4.8.5 If an individual establishes and notifies CMI that their information is inaccurate, incomplete or not up to date, CMI will take reasonable steps to correct the information or to record that the individual disagrees with the information on file.
4.9 Maintaining data quality
4.9.1. CMI expects its staff, students and agents to take reasonable steps to ensure that any information is collected, used or disclosed is accurate, complete and up to date.
4.10 Securing, storing and retaining data
4.10.1. CMI will take reasonable steps to ensure that the information it handles is protected from misuse, loss, unauthorised access, modification and disclosure.
4.10.2. We take appropriate steps to protect your personal information from accidental or unlawful interference, unauthorised access, misuse, loss, modification or disclosure by implementing physical, administrative and technical safeguards.
4.10.3. We retain your information for as long as it is necessary to fulfil the purpose and associated activities for which it was collected, including complying with Our legal and regulatory obligations (e.g. audit, accounting and statutory retention terms), handling disputes, and for the establishment, exercise or defence of legal claims in the countries in which we operate.
4.10.4. We may need to retain certain personal information after we cease providing you with membership, services or products to enforce Our terms or after you cease employment with Us for fraud prevention, audit or insurance purposes or to identify issues or resolve legal claims and/or for proper record keeping.
4.10.5. We will dispose of personal information in a secure manner. Aggregated usage data may be retained indefinitely for the purpose of monitoring historical performance of Our website and services.

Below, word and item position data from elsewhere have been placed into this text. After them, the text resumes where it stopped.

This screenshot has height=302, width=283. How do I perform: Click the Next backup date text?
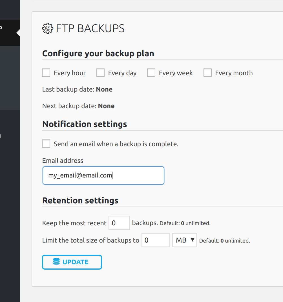coord(78,106)
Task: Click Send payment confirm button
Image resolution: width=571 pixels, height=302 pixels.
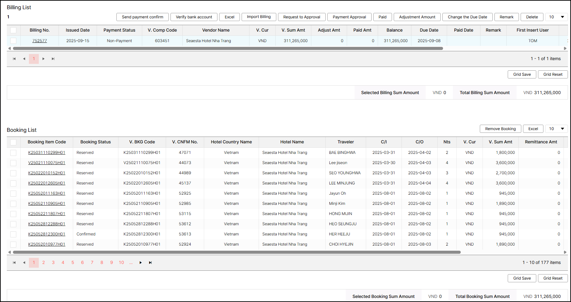Action: pos(143,17)
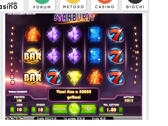168x126 pixels.
Task: Click the Val. Gettoni green level bar
Action: 111,114
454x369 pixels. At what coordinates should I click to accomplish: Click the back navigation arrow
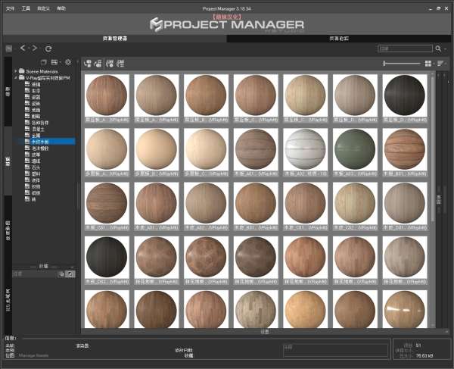(x=23, y=48)
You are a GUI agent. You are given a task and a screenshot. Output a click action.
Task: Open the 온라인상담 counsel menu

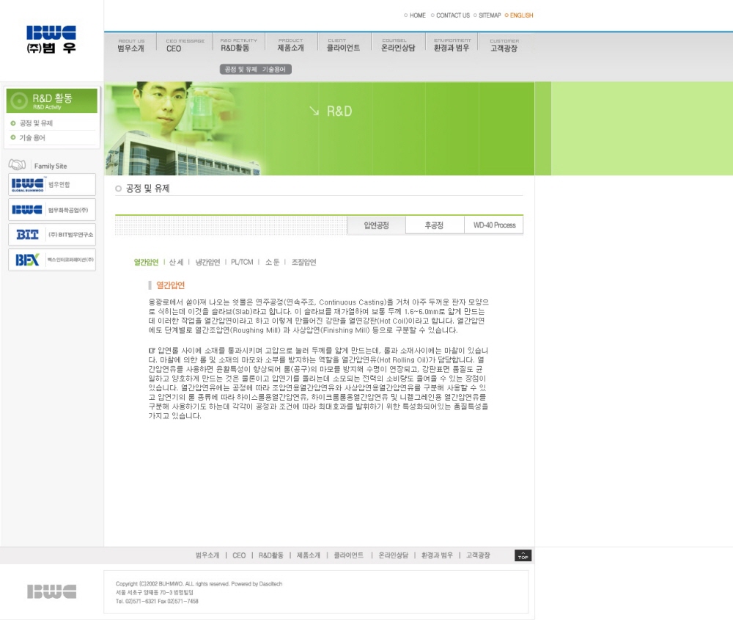(x=398, y=45)
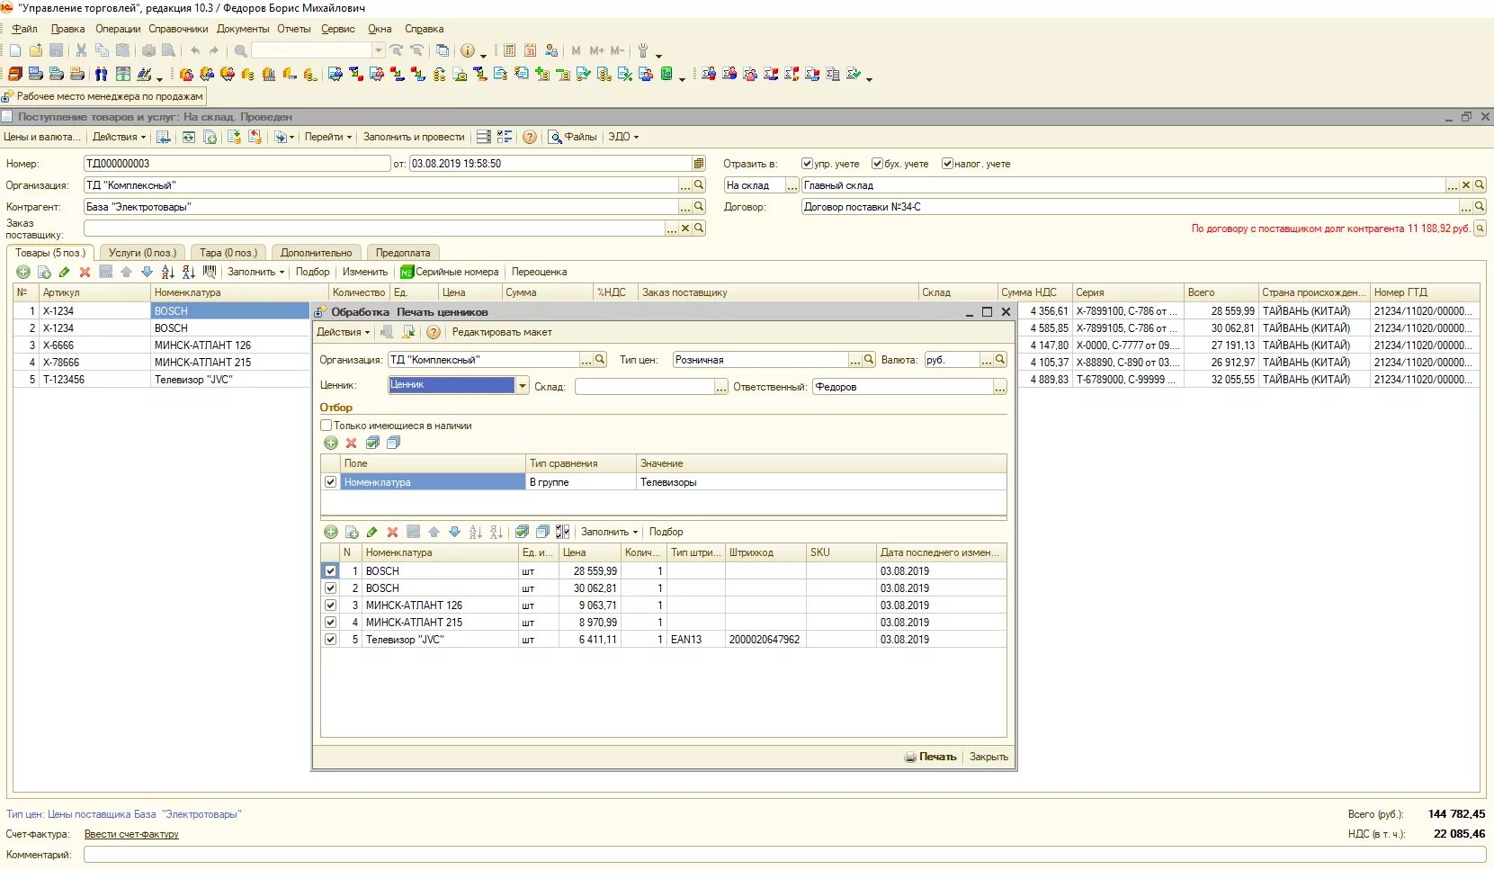Image resolution: width=1494 pixels, height=870 pixels.
Task: Open the Отчеты menu
Action: coord(293,29)
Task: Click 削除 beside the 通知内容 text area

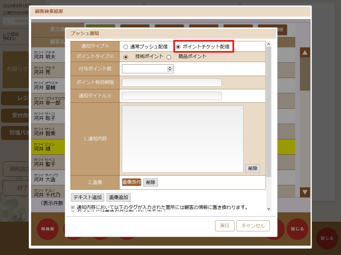Action: (x=252, y=168)
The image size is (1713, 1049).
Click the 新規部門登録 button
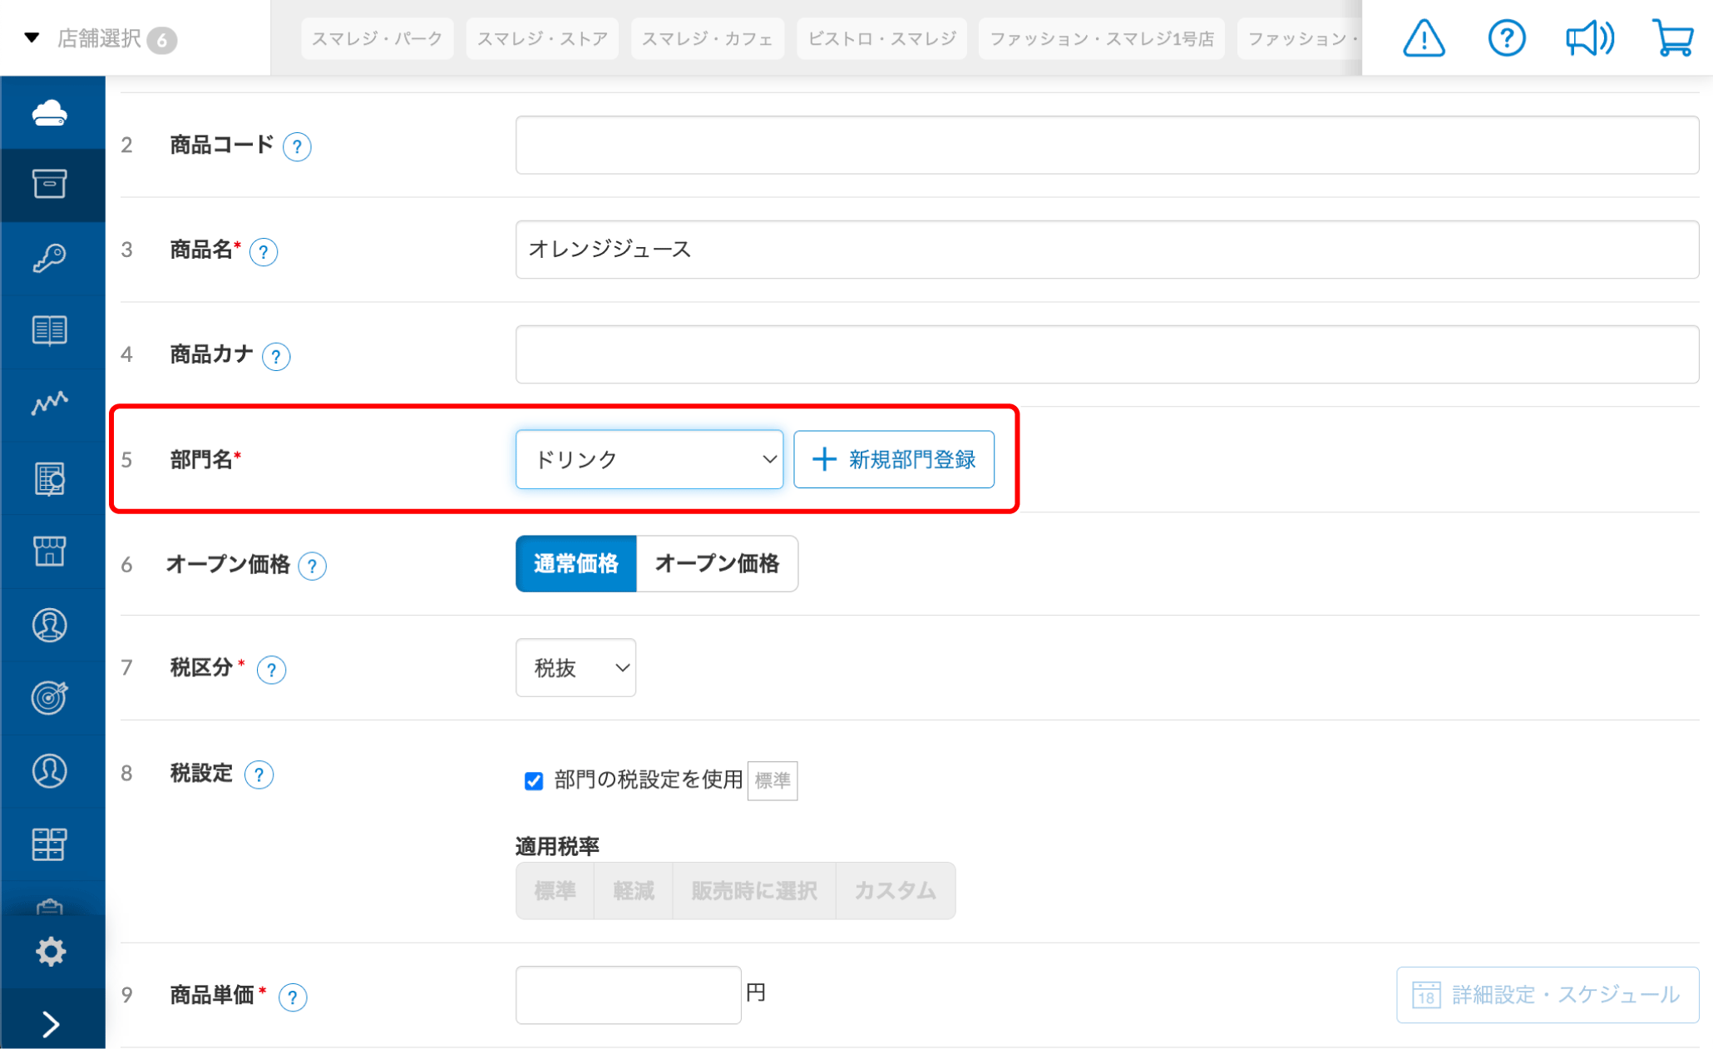(894, 458)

4.10.6. CMI's requirements in relation to information technology security are set out in the Records Management Policy and relevant associated Procedures.
4.11 Disposing of and destroying information
4.11.1. CMI will take reasonable steps to destroy or permanently de-identify personal or sensitive information if it is no longer legally required to be held. CMI's requirements in relation to the destruction of documents are governed by the Records Management Policy and related procedures.
4.11.2. CMI will only destroy or permanently de-identify health information in accordance with the Health Records Act 2001 (Vic).
4.12 Health information
4.12.1. In addition to the above, there are specific obligations with respect to health information received in confidence and transferring health records to other health service providers. Refer to the Privacy Procedure for further information.
4.12.2. Health records may be created in many circumstances at CMI. Examples include through CMI’s clinics; through research or teaching and learning activities; through work performed by People & Culture; through student counselling; through the work of the student disability liaison, etc. These must be managed in accordance with the Health Records Act 2001 (Vic). Further guidance on this is provided in the Privacy Procedure and Records Management Policy and associated procedures.
4.13 Privacy support
4.13.1. CMI has Privacy Officers who carry out the functions listed in the Privacy Procedure. Any queries or concerns regarding Privacy should be directed to the relevant Privacy Officer.
5. Procedures
This policy is supplemented by Privacy Procedure and Privacy Security Breach Procedure.
6. Resources and References
6.1. Operational areas within CMI may develop guidelines tailoring the requirements under this policy and the Privacy Procedure to suit their business needs.
6.2. Privacy Appendix 1 to this policy is the Privacy Statement for the collection of staff student information.
6.3. Privacy Appendix 2 to this policy is the Privacy Statement for the collection of staff information.
6.4. Privacy Appendix 3 to this policy is the Privacy Statement for the collection of CoP member information.